Cercocarpus traskiae, known by the common names Santa Catalina Island mountain-mahogany and Catalina mahogany, is a rare species of plant in the rose family.

==Distribution==
It is endemic to Catalina Island, one of the southern Channel Islands in Los Angeles County, California. It is known from just a single population, found in Wild Boar Gully, an arroyo covered in coastal sage scrub on Catalina Island. The steep sides of the arroyo contain soils of saussurite gabbro.

It was rare at the time of its discovery by Blanche Trask in 1897 or 1898, when about 40 to 50 plants were counted.

When it was proposed for federal listing as an endangered species, in 1996, there were only six mature plants remaining. It has been called "one of the rarest shrubs in the continental United States" and "one of the rarest trees in North America."

==Description==
Cercocarpus traskiae is a large shrub or tree that grows up to 8 m in height. The leaves have thick, leathery oval blades with serrated edges and woolly-haired undersides. The leathery, woolly texture of the leaves distinguishes it from other Cercocarpus. The inflorescence is a cluster of up to 10 flowers which do not have petals. Plants do not always flower each year.

While there are sometimes many seedlings noted, the seedling survival rate and rate of recruitment are quite low.
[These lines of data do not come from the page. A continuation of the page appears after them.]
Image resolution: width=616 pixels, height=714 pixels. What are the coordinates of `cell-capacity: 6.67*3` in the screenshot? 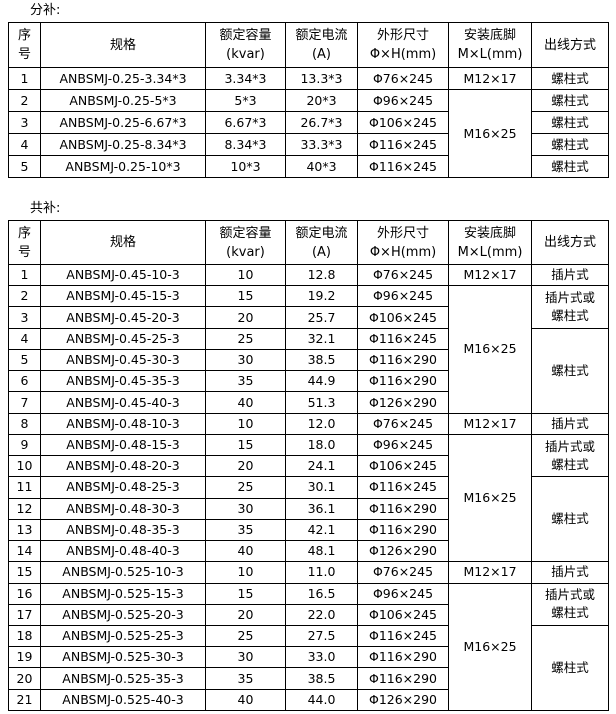 It's located at (246, 122).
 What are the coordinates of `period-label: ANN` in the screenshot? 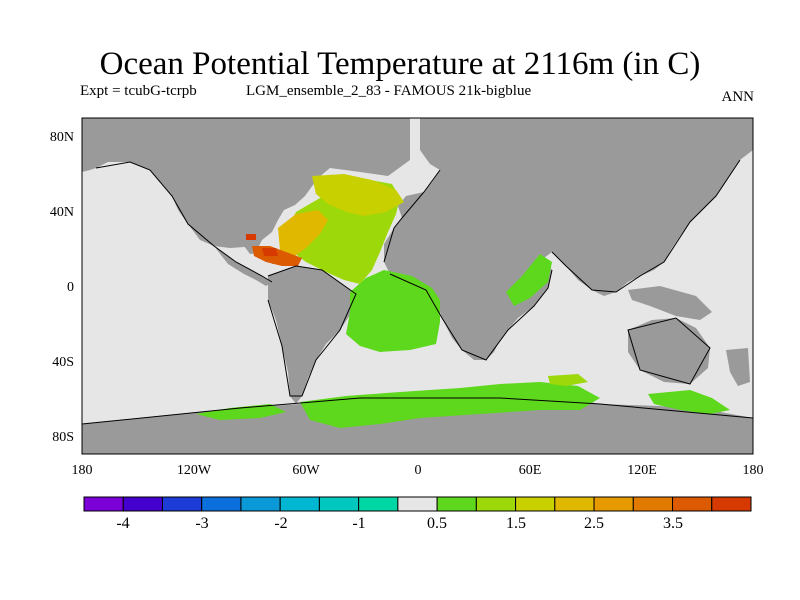 It's located at (738, 97).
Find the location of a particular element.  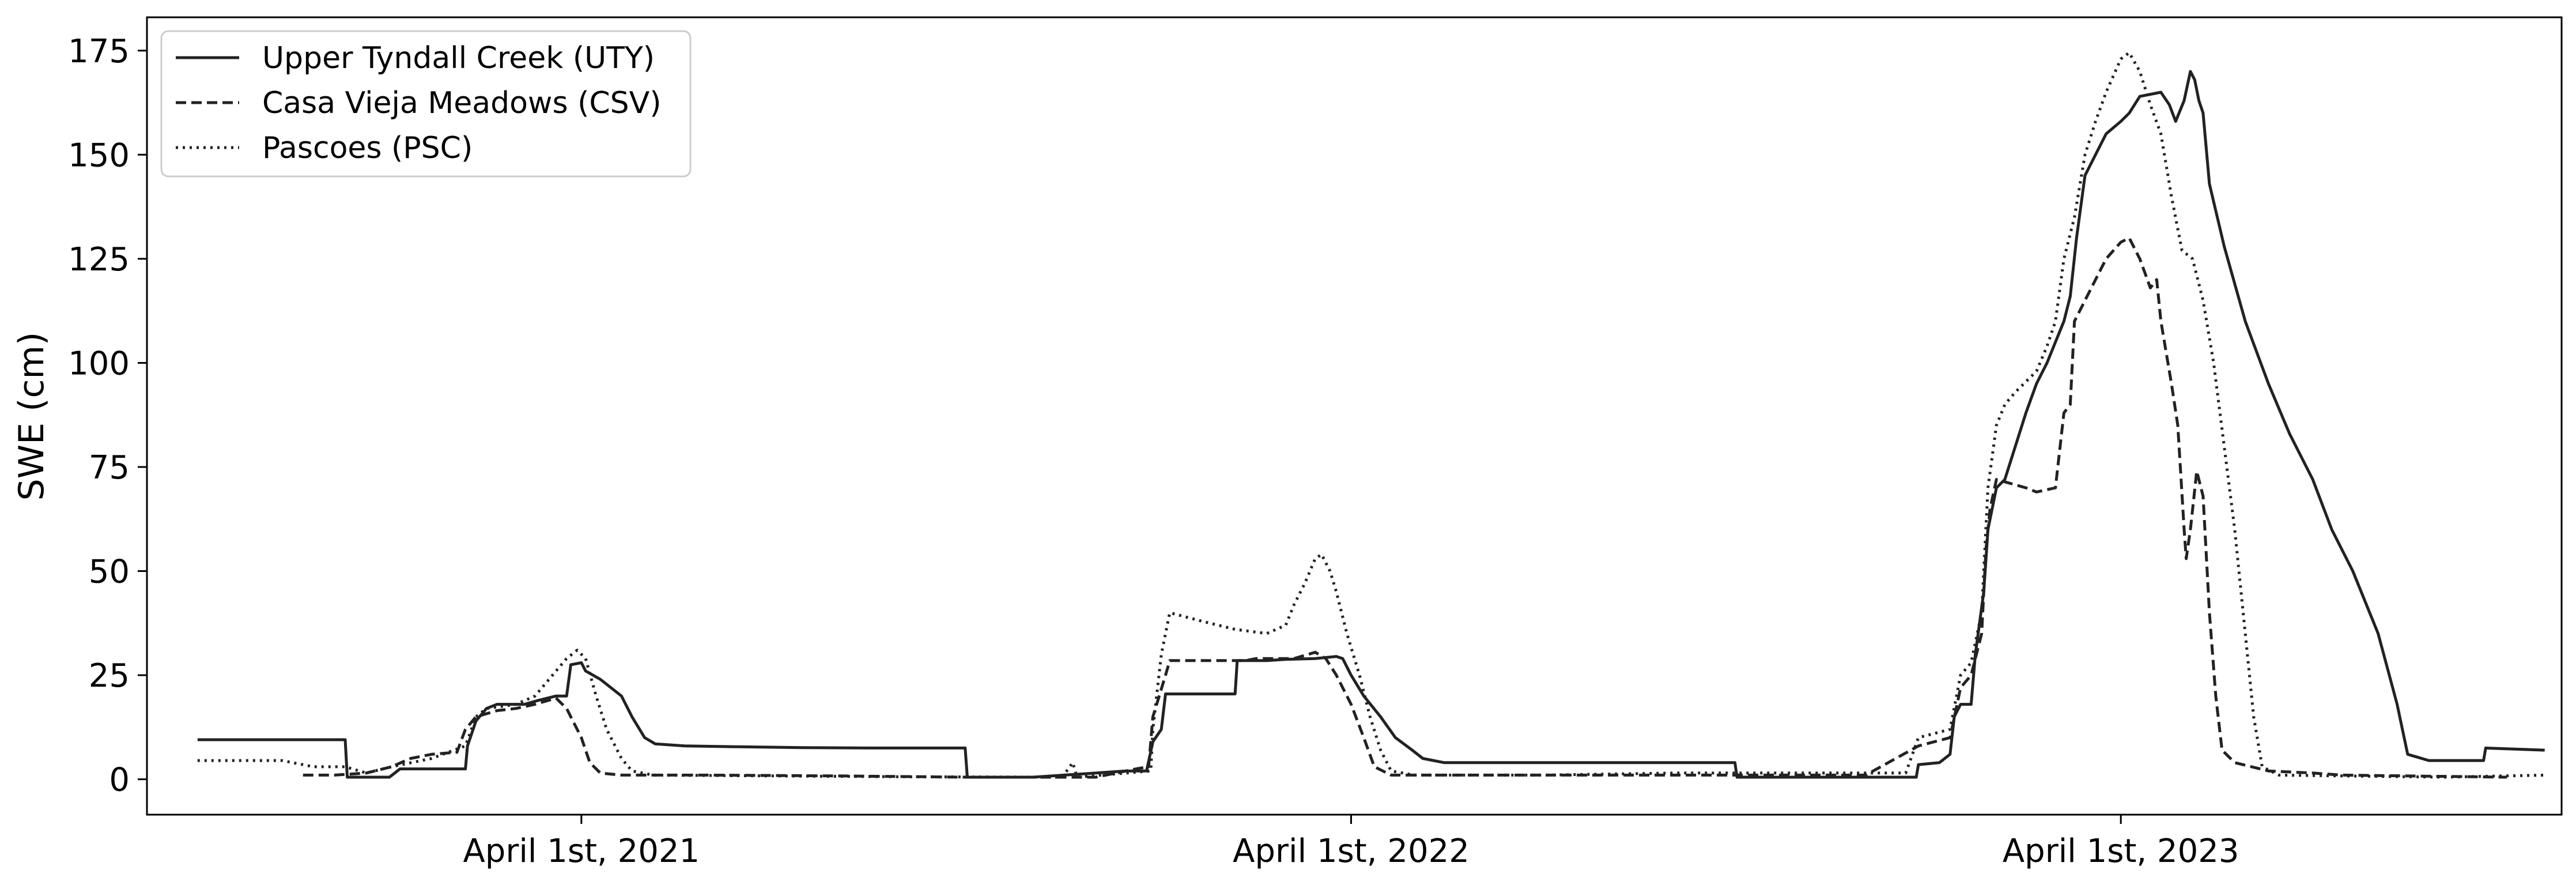

legend-box is located at coordinates (426, 104).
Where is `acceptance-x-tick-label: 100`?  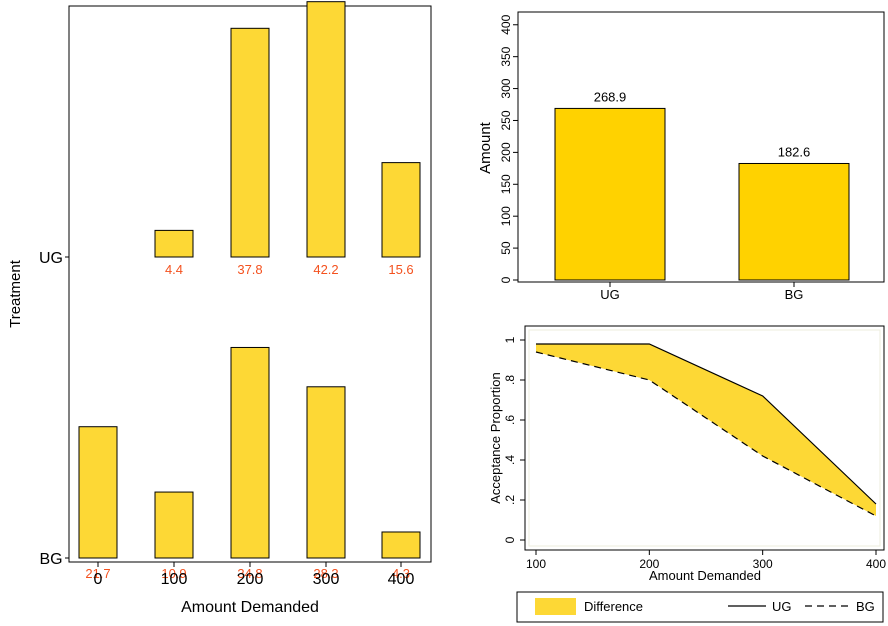
acceptance-x-tick-label: 100 is located at coordinates (536, 564).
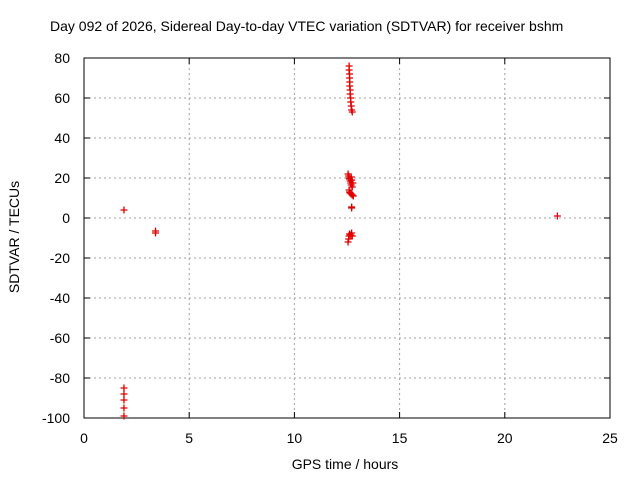  What do you see at coordinates (62, 178) in the screenshot?
I see `y-tick-label: 20` at bounding box center [62, 178].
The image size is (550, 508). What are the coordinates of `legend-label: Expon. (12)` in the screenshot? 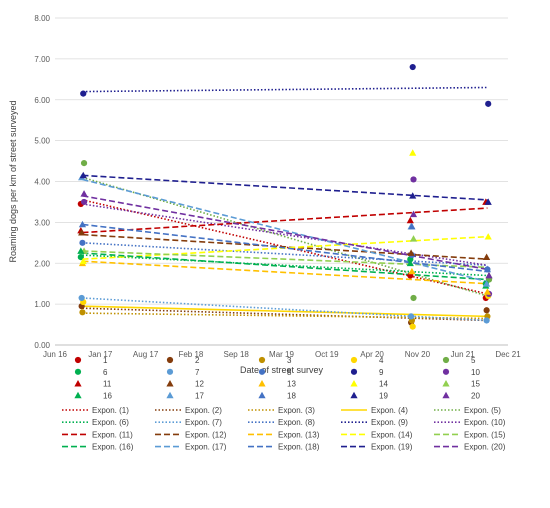 It's located at (206, 434).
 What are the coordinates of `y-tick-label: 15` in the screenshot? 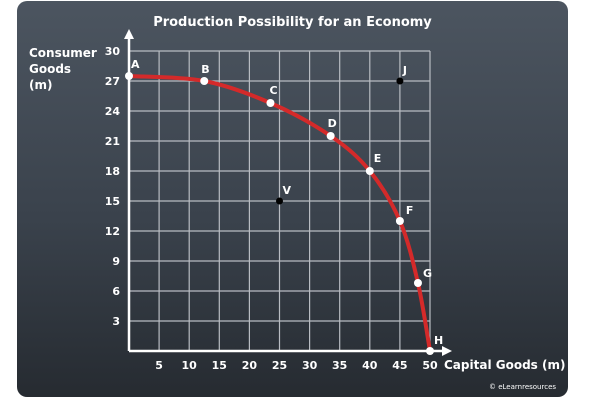 It's located at (112, 202).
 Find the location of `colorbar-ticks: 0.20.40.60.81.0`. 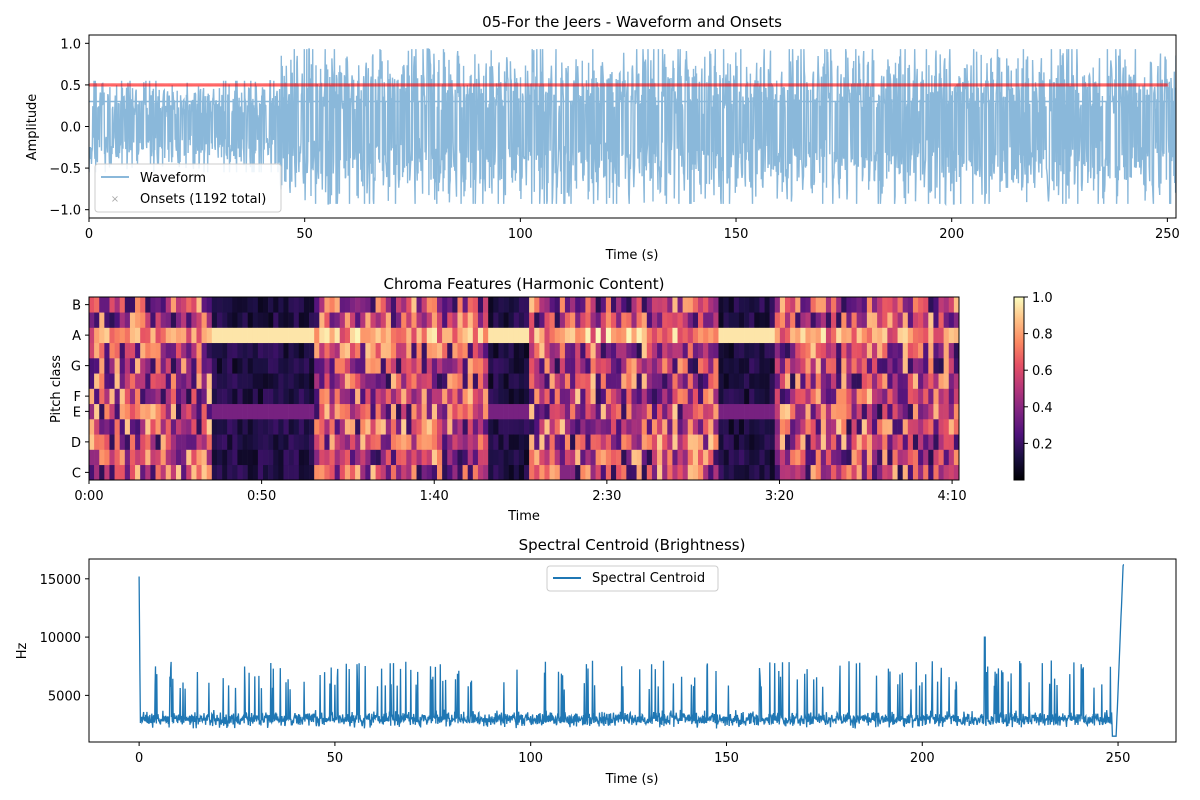

colorbar-ticks: 0.20.40.60.81.0 is located at coordinates (1038, 372).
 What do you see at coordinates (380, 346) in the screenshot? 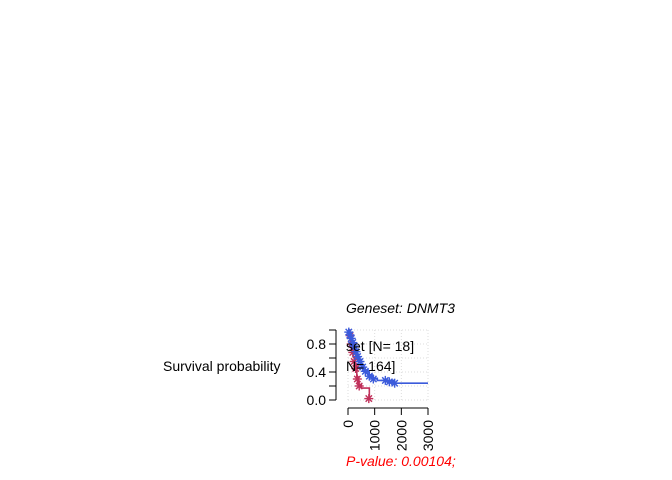
I see `legend-entry-1: set [N= 18]` at bounding box center [380, 346].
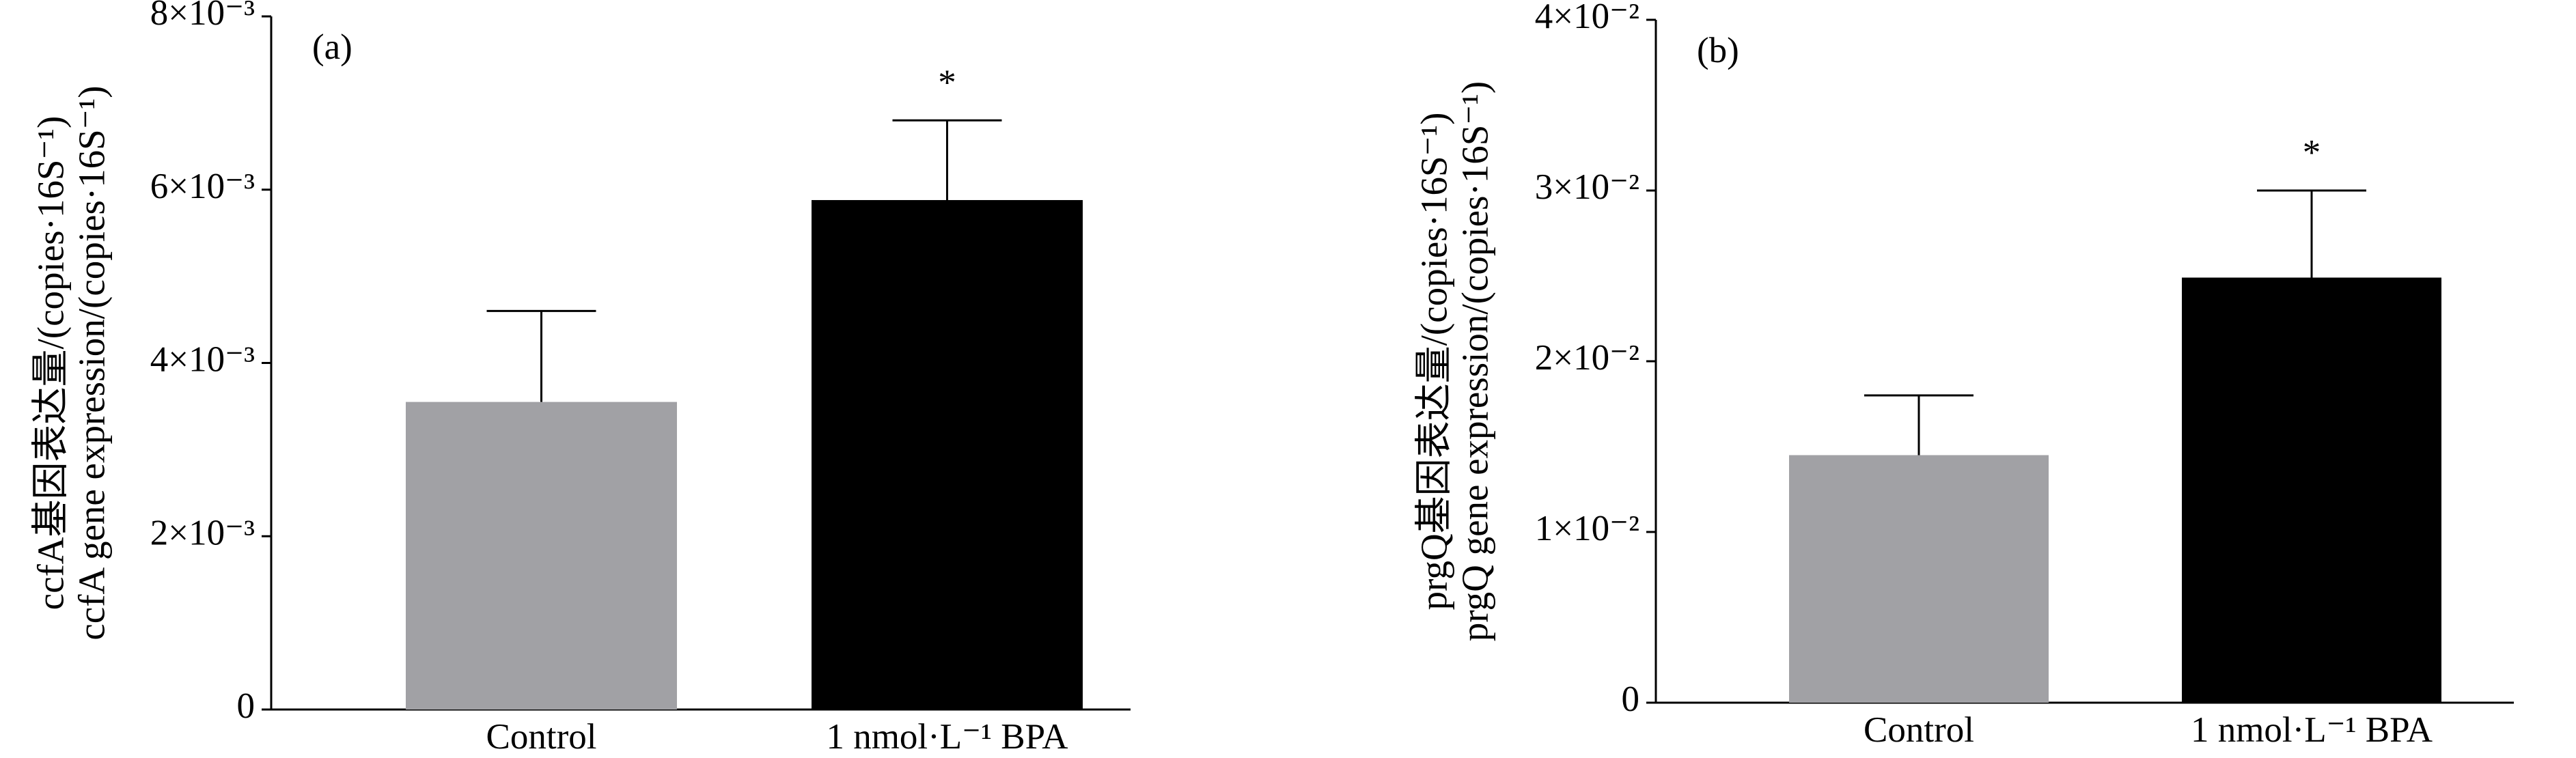 The image size is (2576, 758). I want to click on y-tick-label: 6×10⁻³, so click(203, 186).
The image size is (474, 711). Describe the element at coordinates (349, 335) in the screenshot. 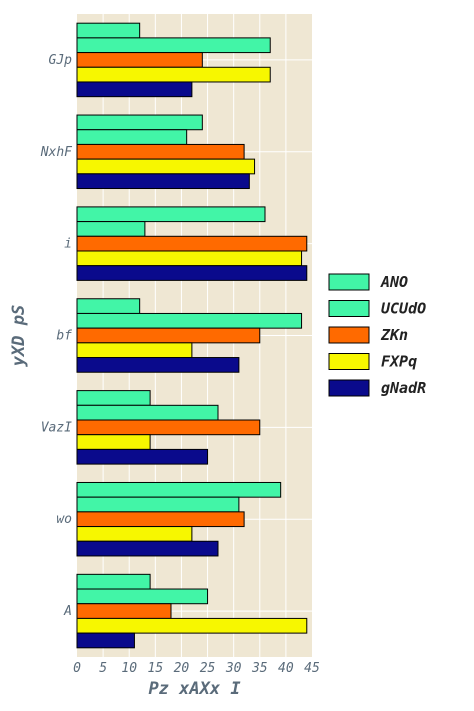

I see `legend-swatch-ZKn` at that location.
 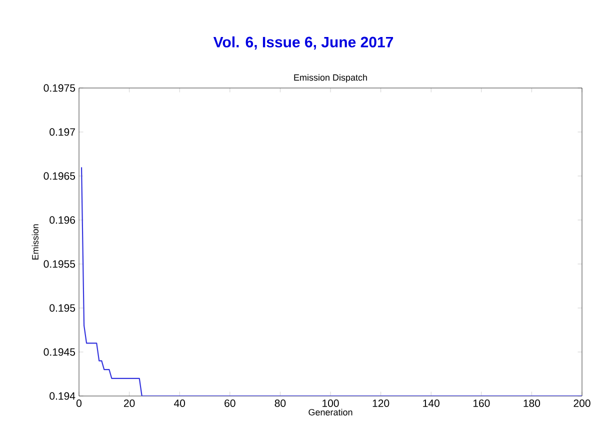 What do you see at coordinates (330, 404) in the screenshot?
I see `x-tick-label: 100` at bounding box center [330, 404].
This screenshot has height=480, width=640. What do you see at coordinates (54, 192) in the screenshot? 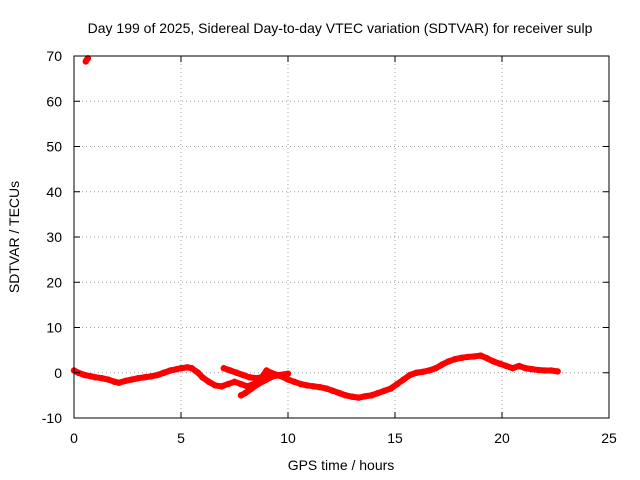
I see `y-tick-label: 40` at bounding box center [54, 192].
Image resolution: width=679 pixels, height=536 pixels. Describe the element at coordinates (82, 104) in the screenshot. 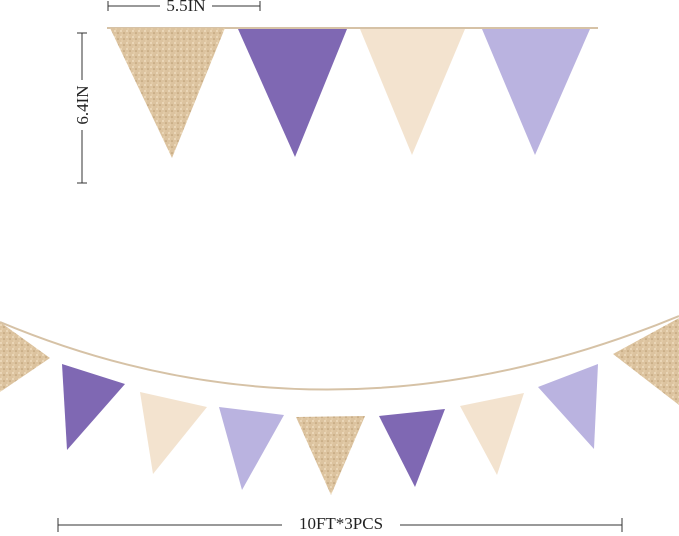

As of 2007, there are only seven adult trees capable of reproduction, all located in Wild Boar Gully, and most of these are very old.

==Conservation==
The Catalina Island mountain mahogany is threatened by ungulates such as deer, and feral goats and pigs. Introduced goats have been removed from the island. Introduced mule deer remain on Catalina Island and may threaten the survival of the species. Fencing has been placed to prevent the remaining animals from touching the plants.

This rare species hybridizes with its relative, Cercocarpus betuloides, a situation that may lead to genetic swamping of the rare plant. This hybridization may be made more likely by the animals' disturbance of the habitat. Many of the seedlings and saplings growing today may be hybrids.

The population of pure Cercocarpus traskiae is not increasing and the species is entirely dependent on human intervention today.